Method: After a single blind run-in 4-week placebo period, 58 patients were randomly allocated to amlodipine (5mg/daily, n=30) or nifedipine GITS (30mg/daily; n=28) in a double-blind, double dummy fashion. Patients received active medication for 4 weeks. Then, to simulate failure of compliance, patients received two single blinded doses of placebo. Ambulatory blood pressure monitoring was carried out at the end of run-in placebo phase, the first day, the last day of active treatment and up to 72h after the last active dose.
Results: Diastolic blood pressure was controlled in 61.9% patients on amlodipine and 52.9% on nifedipine GITS. Reductions in blood pressure were similar in both groups. ABPM showed significant reduction in blood pressure from the first day in the nifedipine GITS group, while amlodipine group had marginal effect. Peak reduction in systolic/diastolic blood pressure was 26/15mmHg at 5-6h after ingestion of amlodipine tablets. The trough reduction was 22/13mmHg; with a trough-to-peak ratio of 84.61% for systolic and 86.67% for diastolic blood pressure.
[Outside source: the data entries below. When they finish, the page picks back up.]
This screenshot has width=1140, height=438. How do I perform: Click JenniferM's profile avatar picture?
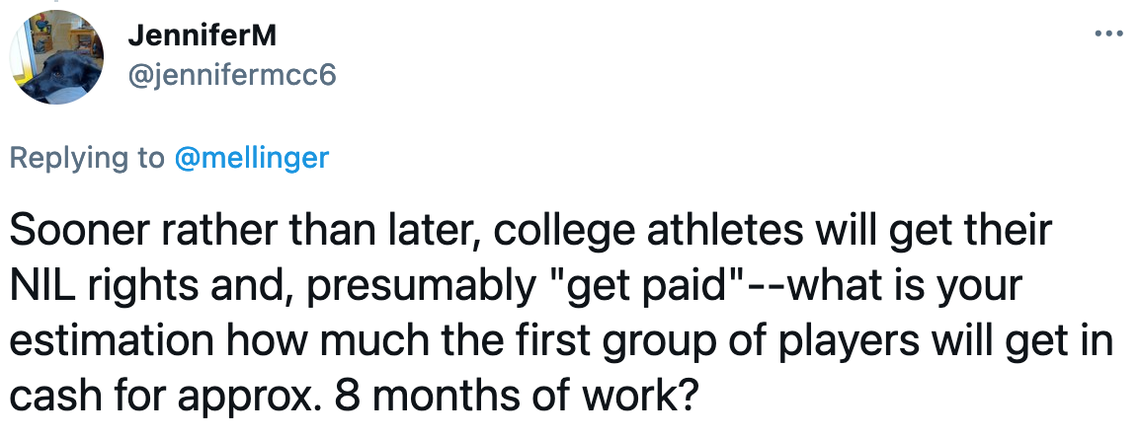pos(59,58)
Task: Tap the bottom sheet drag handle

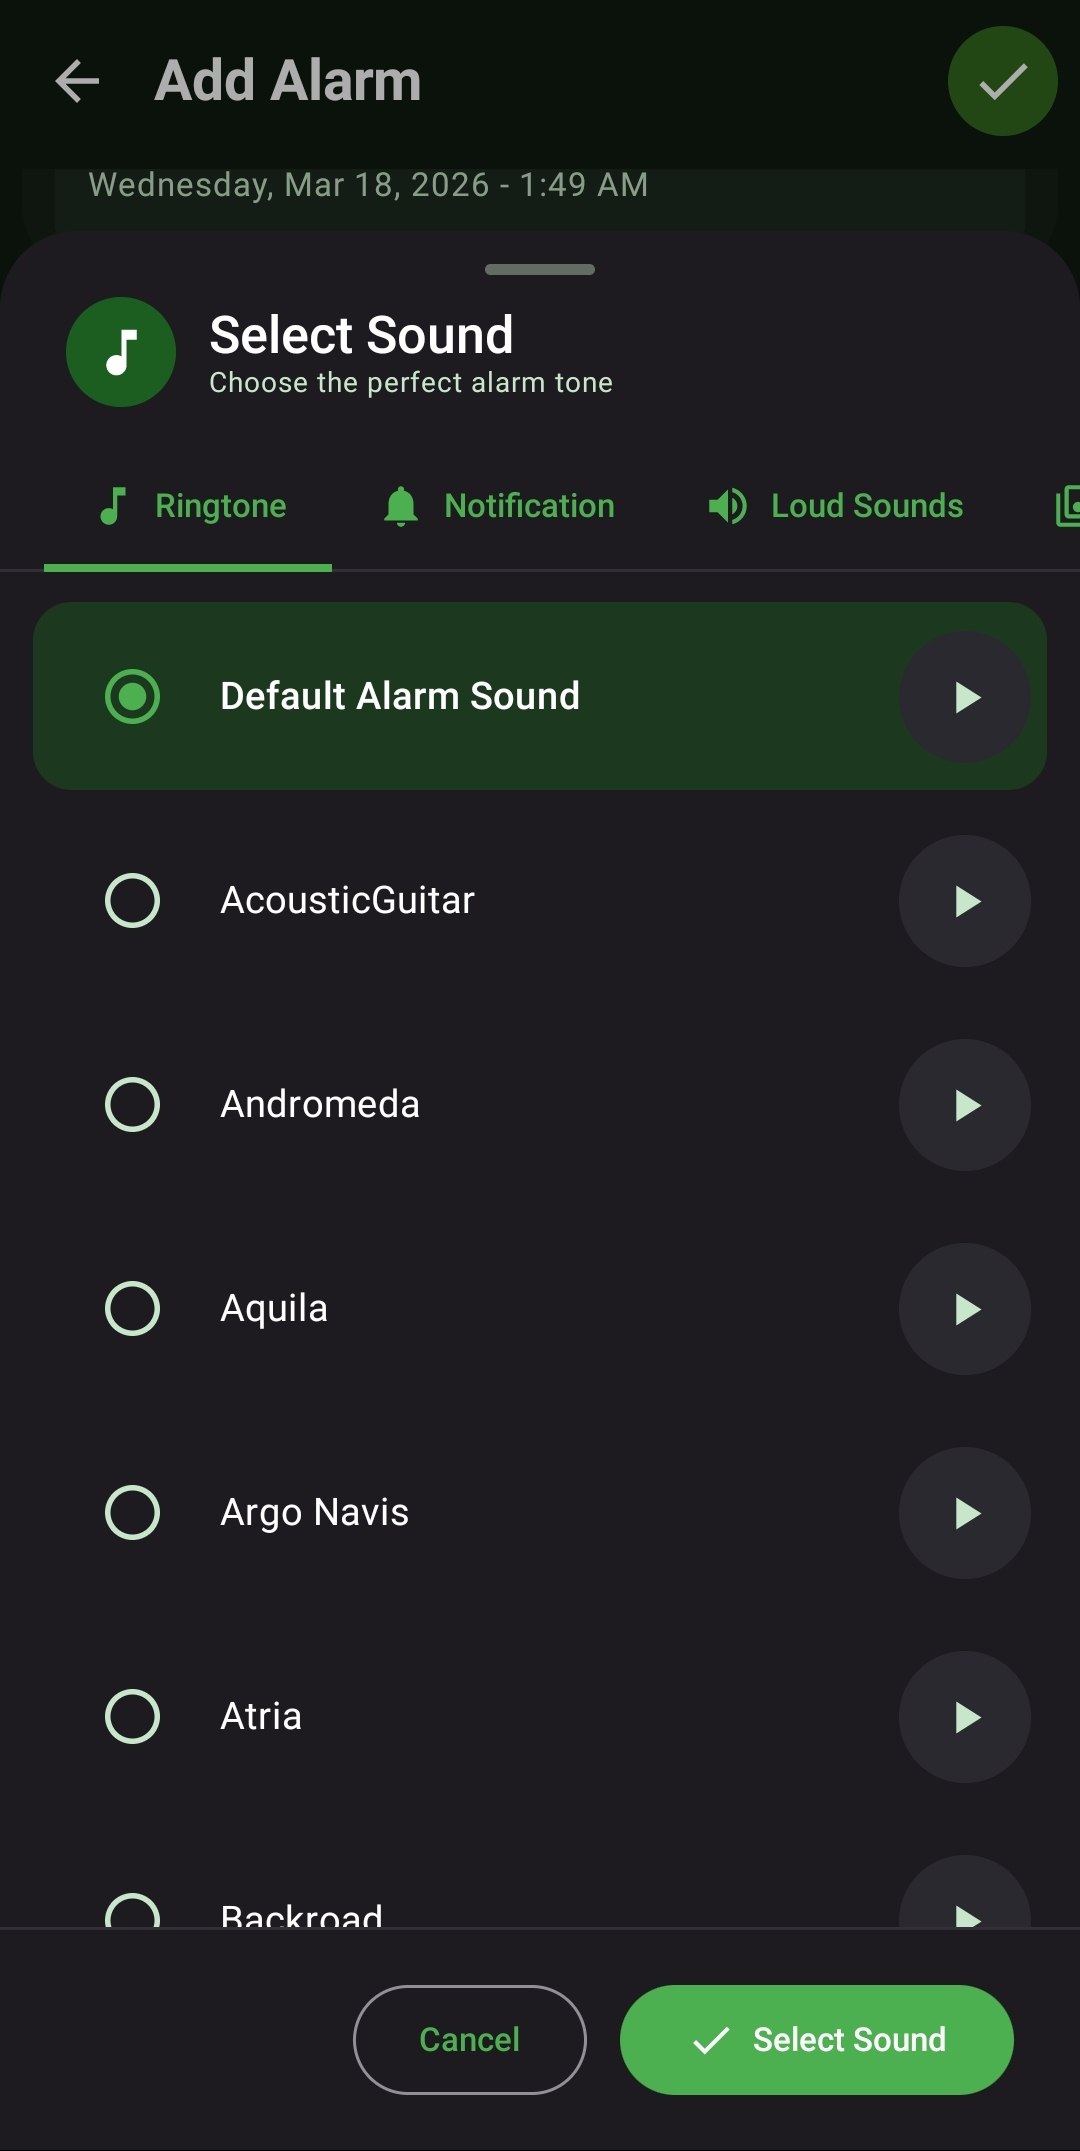Action: point(540,270)
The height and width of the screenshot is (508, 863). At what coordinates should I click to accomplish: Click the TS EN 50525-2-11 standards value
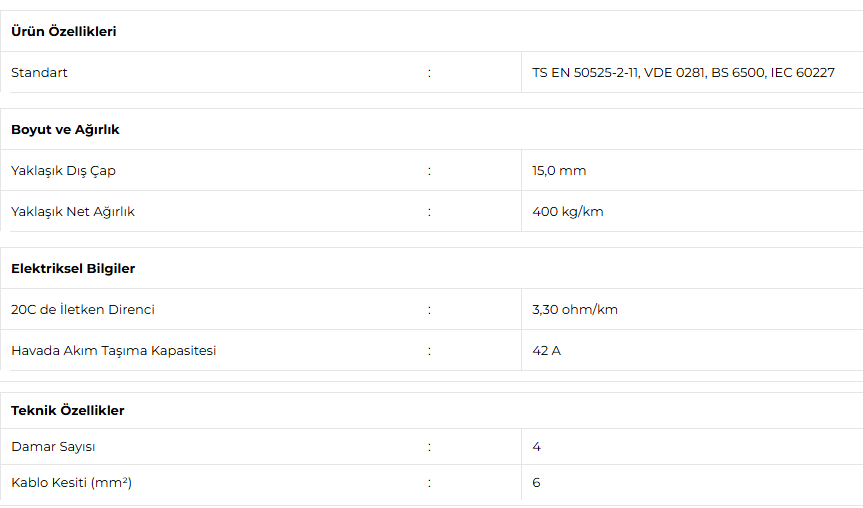click(683, 73)
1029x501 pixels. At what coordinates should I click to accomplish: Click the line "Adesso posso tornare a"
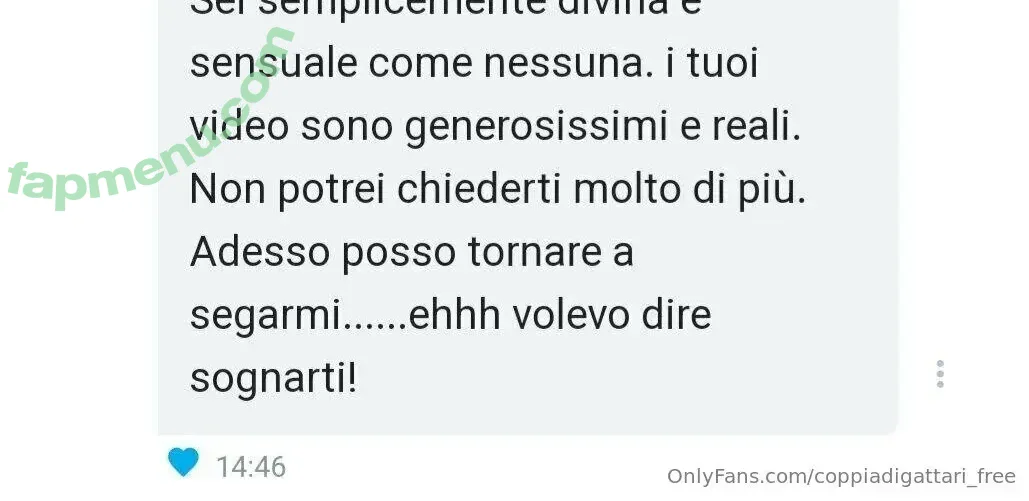(x=411, y=253)
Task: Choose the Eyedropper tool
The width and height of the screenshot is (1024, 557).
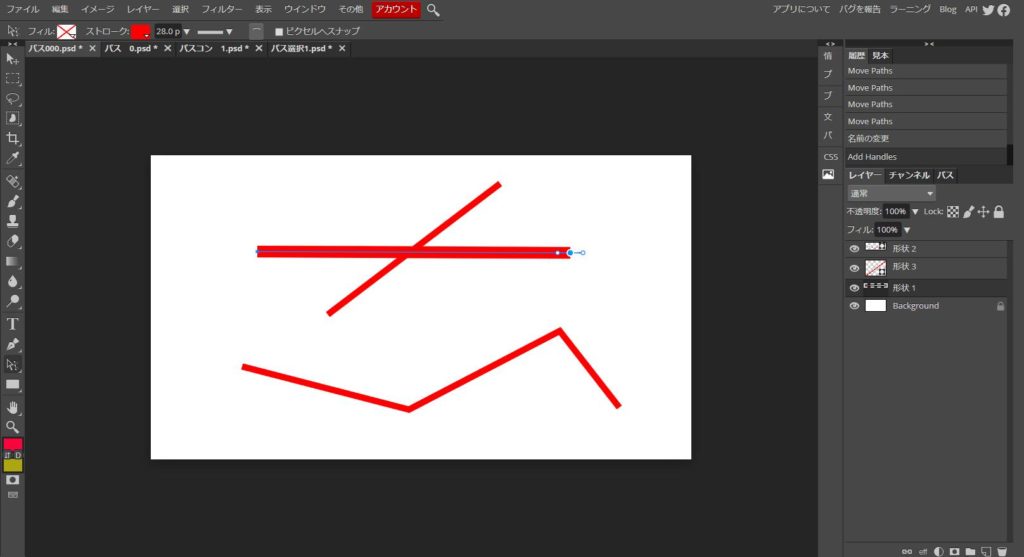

Peak reduction in systolic/diastolic blood pressure with nifedipine GITS was 19/15mmHg and the trough reduction was 21/17mmHg, giving a trough-to-peak ratio of 100% for both systolic and diastolic blood pressure. When patients received placebo after 4 weeks of active treatment, simulating a compliance failure, amlodipine maintained reduction in systolic and diastolic blood pressure for at least up to 72h after the last active dose, maintaining 57.71% of the effect for systolic blood pressure and 60.00% for diastolic blood pressure. In contrast, nifedipine GITS effect was rapidly lost during this study phase, with a reduction in systolic and diastolic blood pressure of only 14-16%, 72h after the last active dose.
Conclusion: This study showed that amlodipine and nifedipine GITS reduce blood pressure to about the same extent during chronic treatment. In the case of compliance failure, such as missing one or two doses, amlodipine maintained significant and important antihypertensive effect with the trough-to-peak ratio still over 50% 72h after the last active dose. On the other hand, the coverage of nifedipine GITS was limited to about 36h after the last active dose.